Segundo os procuradores, em 2010, último ano da gestão de Lula, a área econômica do governo teria elevado em US$ 1 bilhão o valor de uma linha de crédito do Banco Nacional de Desenvolvimento Econômico e Social (BNDES) para o governo de Angola, que tinha contratos com a Odebrecht.
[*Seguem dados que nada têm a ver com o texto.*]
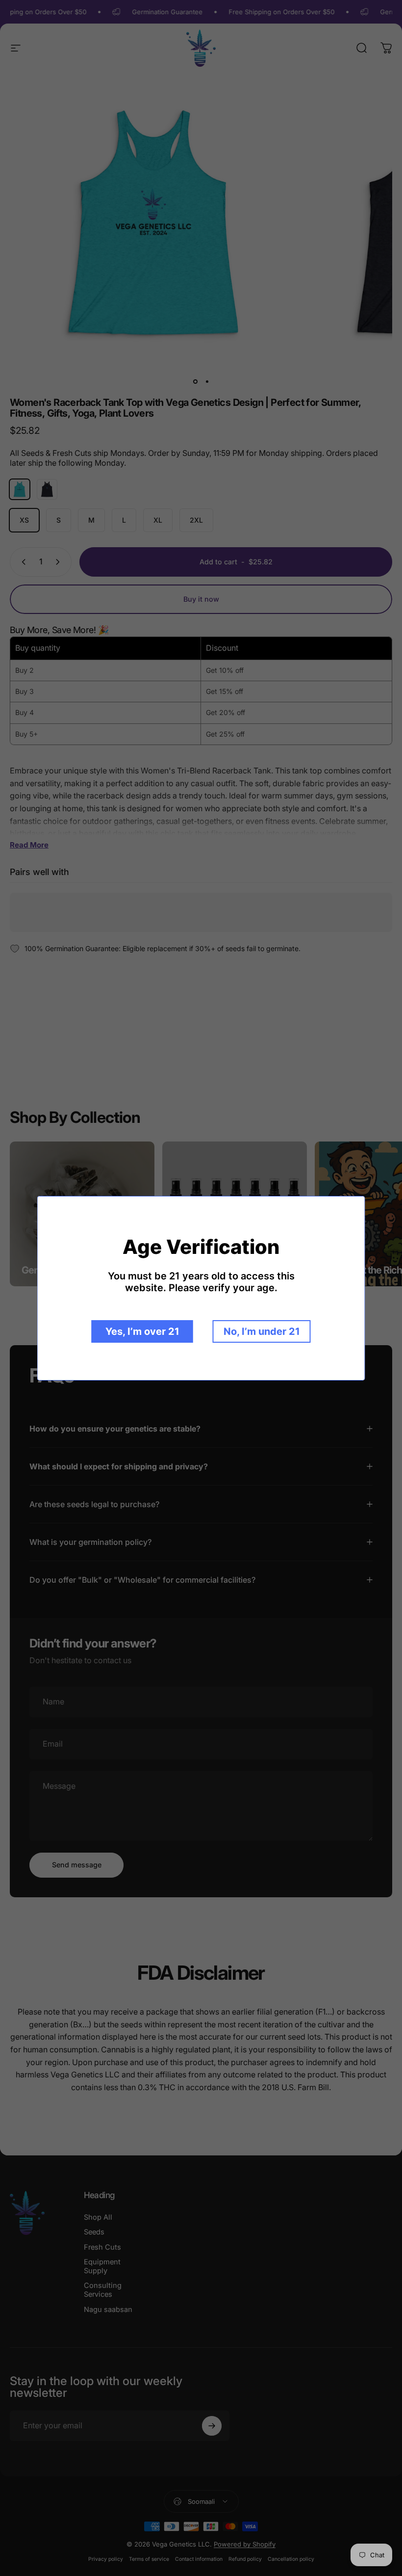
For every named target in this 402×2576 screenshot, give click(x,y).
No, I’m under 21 (262, 1331)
Em troca do suposto favorecimento, a empreiteira teria colocado à disposição do PT cerca de R$ 64 milhões. 

A denúncia sustenta ainda que houve um repasse de R$ 5 milhões, por parte da Odebrecht, para a campanha eleitoral da deputada federal Gleisi Hoffmann (PT-PR) ao governo do Paraná, em 2014. A parlamentar também foi denunciada, mas, como tem foro privilegiado, seu caso será analisado pelo Supremo Tribunal Federal (STF).

Defesa

Em nota, o advogado de Lula, Cristiano Zanin Martins, afirmou que o ex-presidente “jamais solicitou ou recebeu qualquer vantagem indevida antes, durante ou após exercer o cargo de Presidente da República”.  

“A acusação parte da inaceitável premissa de se atribuir responsabilidade penal ao presidente da República por decisões legítimas tomadas por órgãos de governo — que, no caso concreto, é a abertura de linha de crédito do BNDES para Angola, em 2010, a partir de deliberação do conselho de ministros da Camex [Câmara de Comércio Exterior]. Lula sequer foi ouvido na fase de investigação, uma vez que claramente não tem qualquer relação com os fatos. Seu nome somente foi incluído na ação com base em mentirosa narrativa apresentada pelo delator, que recebeu generosos benefícios para acusar Lula”, disse.

A advogada Verônica Sterman, que defende o ex-ministro Paulo Bernardo, também negou, em nota, as acusações. “A defesa de Paulo Bernardo nega veementemente a participação de seu cliente nos fatos e informa que demonstrará sua inocência ao longo da ação penal”.

Já a defesa de Palocci informou que “irá colaborar com a Justiça para o amplo esclarecimento dos fatos que são objeto da denúncia”.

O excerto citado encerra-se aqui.